Ribbon won't fray along the edges whereas fabric will. If you make a fabric tube and turn it right side out, press well, then you could make it into a bow but it would most likely be bulky Also, you would still have to hem at least one end (the other you could have stitched when you stitched the length of the tube. I love the bat bow! Very clever!


----------



## CAS50

This came in my email this morning, cute little bows:
http://sweetredpoppy.com/diy-girls-skinny-hair-bows/

I just thought of something, you may not have a sewing machine. These are made from fabric tubes so you would need a sewing machine to make them.


----------



## Mirror

CAS50 said:


> This came in my email this morning, cute little bows:
> http://sweetredpoppy.com/diy-girls-skinny-hair-bows/
> 
> I just thought of something, you may not have a sewing machine. These are made from fabric tubes so you would need a sewing machine to make them.


Thank you very good .


----------



## Cronewbie

Dottie Kon said:


> Ribbon won't fray along the edges whereas fabric will. If you make a fabric tube and turn it right side out, press well, then you could make it into a bow but it would most likely be bulky Also, you would still have to hem at least one end (the other you could have stitched when you stitched the length of the tube. I love the bat bow! Very clever!

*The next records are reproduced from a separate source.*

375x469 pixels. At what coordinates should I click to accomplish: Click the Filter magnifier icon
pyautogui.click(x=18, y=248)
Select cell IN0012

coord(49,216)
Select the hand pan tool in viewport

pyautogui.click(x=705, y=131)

When I was making bows for my gd, I would cut the ribbon with a wood burning tool. This sealed the cuts and stopped the ribbon from fraying. Ribbon ends will fray if you don't do something to seal the cuts you make,.


----------



## Mirror

Cronewbie said:


> When I was making bows for my gd, I would cut the ribbon with a wood burning tool. This sealed the cuts and stopped the ribbon from fraying. Ribbon ends will fray if you don't do something to seal the cuts you make,.


Which tool is that .


----------



## Cronewbie

Mirror said:


> Which tool is that .


You can get them from walmart or hobby lobby. They are pretty common.


----------



## Mirror

Instead ribbon what else we can use .


----------